By enabling this option (--use_mongo_memory), the script stores and retrieves chat history using MongoDB. This allows the model to maintain conversation context across different sessions and scale beyond in-memory limitations.

use_hyde

When this option is enabled (--use_hyde), the script incorporates Hypothetical Document Embeddings (HYDE) into the retrieval process. HYDE works by generating hypothetical answers to the user's query using a language model and then embedding these hypothetical answers. These embeddings are then used to enhance the retrieval of relevant documents from the vector store.

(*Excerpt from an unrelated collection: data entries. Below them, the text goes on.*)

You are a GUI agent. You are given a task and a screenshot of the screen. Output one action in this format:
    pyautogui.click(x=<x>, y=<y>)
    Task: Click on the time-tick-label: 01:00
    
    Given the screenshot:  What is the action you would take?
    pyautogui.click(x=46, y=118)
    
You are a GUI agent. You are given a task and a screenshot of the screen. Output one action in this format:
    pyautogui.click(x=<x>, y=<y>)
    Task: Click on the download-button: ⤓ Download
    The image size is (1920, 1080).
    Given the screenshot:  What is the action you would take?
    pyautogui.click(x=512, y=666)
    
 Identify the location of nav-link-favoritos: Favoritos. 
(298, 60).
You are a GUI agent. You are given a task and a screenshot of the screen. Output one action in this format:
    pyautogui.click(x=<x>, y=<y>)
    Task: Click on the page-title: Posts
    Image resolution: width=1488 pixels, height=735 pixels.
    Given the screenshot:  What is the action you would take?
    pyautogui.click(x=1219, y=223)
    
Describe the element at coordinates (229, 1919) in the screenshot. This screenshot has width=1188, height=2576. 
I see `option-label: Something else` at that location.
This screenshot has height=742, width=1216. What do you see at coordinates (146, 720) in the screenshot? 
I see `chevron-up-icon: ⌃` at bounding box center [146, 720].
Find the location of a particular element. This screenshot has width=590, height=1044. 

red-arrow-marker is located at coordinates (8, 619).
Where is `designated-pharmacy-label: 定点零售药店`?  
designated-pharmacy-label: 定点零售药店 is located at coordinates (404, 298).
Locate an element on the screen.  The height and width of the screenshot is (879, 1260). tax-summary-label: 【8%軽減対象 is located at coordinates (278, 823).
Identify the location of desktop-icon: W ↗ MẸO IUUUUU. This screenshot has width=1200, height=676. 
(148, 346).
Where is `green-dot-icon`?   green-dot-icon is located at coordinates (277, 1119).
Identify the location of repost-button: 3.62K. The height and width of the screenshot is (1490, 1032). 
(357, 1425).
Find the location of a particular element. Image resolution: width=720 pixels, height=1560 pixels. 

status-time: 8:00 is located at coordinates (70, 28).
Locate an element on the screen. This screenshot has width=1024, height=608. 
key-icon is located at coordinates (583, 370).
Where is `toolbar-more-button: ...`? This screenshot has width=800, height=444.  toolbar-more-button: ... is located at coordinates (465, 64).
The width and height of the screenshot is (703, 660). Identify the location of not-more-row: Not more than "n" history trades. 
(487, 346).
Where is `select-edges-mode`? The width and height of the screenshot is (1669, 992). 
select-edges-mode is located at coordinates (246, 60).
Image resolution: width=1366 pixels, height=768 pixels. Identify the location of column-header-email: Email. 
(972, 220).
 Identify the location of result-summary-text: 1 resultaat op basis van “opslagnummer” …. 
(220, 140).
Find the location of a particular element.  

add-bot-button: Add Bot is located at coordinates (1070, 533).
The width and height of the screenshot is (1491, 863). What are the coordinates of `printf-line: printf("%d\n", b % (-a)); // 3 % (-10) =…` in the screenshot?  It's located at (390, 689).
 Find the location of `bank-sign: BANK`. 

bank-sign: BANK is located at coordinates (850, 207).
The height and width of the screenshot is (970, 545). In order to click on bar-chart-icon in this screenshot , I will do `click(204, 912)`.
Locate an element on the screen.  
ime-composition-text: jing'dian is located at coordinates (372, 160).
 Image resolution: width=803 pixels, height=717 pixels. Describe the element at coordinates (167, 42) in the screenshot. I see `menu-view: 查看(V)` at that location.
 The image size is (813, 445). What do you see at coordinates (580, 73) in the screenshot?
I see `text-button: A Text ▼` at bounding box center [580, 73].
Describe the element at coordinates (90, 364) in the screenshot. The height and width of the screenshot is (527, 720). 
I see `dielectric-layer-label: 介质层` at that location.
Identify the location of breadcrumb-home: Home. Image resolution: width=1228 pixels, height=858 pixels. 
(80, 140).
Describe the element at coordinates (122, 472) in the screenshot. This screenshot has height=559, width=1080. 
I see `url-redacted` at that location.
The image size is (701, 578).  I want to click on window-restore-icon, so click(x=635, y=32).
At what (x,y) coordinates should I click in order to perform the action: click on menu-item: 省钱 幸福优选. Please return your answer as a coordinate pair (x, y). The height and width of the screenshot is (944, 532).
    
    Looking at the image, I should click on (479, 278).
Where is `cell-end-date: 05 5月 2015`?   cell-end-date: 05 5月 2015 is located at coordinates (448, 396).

By matching the hypothetical answers to the documents, HYDE can improve the quality of retrieved documents, especially in cases where the original query might not be sufficient to find relevant information.

Example

from rags import LangchainModel

# Initialize the LangchainModel with specific options
model = LangchainModel(
    llm_model="gpt-4o",
    vectorstore_name="qdrant",
    embeddings_model="ollama"
    use_mongo_memory=True,
    use_cohere_rank=True,
    use_multi_query_retriever=True,
    use_contextual_compression=True,
    use_hyde=True
)

# Initialize the model chain
model.model_chain_init(data_path="./data", data_types=["txt", "pdf"])

# Query the model
results, result = model.query_inferences("What is the capital of France?")
print(results)

Important Note

Please ensure that you have valid API keys and access to the required models and services before running the script. Additionally, make sure the input documents are placed in the specified directory and are in the correct format (e.g., 'html', 'pdf', or 'txt').

Environment Variables:

  • OpenAI API Key: Set OPENAI_API_KEY in your environment.
  • Anthropic API Key: Set ANTHROPIC_API_KEY if using Claude.
  • Cohere API Key: Set COHERE_API_KEY if using Cohere Rank.
  • MongoDB Connection String: Ensure MongoDB is running and accessible if using --use_mongo_memory.
  • Elasticsearch Credentials: Set ES_CLOUD_ID, ES_USER, and ES_PASSWORD if using Elasticsearch embeddings.
  • Pinecone API Key: Set PINECONE_API_KEY if using Pinecone embeddings.
  • Voyage API Key: Set VOYAGE_API_KEY if using Voyage AI embeddings.
  • Other Embeddings Models: Set any additional required environment variables based on the chosen embeddings model.

RAG init Note: The script now supports optional components such as MongoDB memory, Cohere Rank, MultiQueryRetriever, and Contextual Compression Retriever. These can be enabled or disabled using the respective command-line arguments. This allows you to customize the retrieval and response process according to your requirements.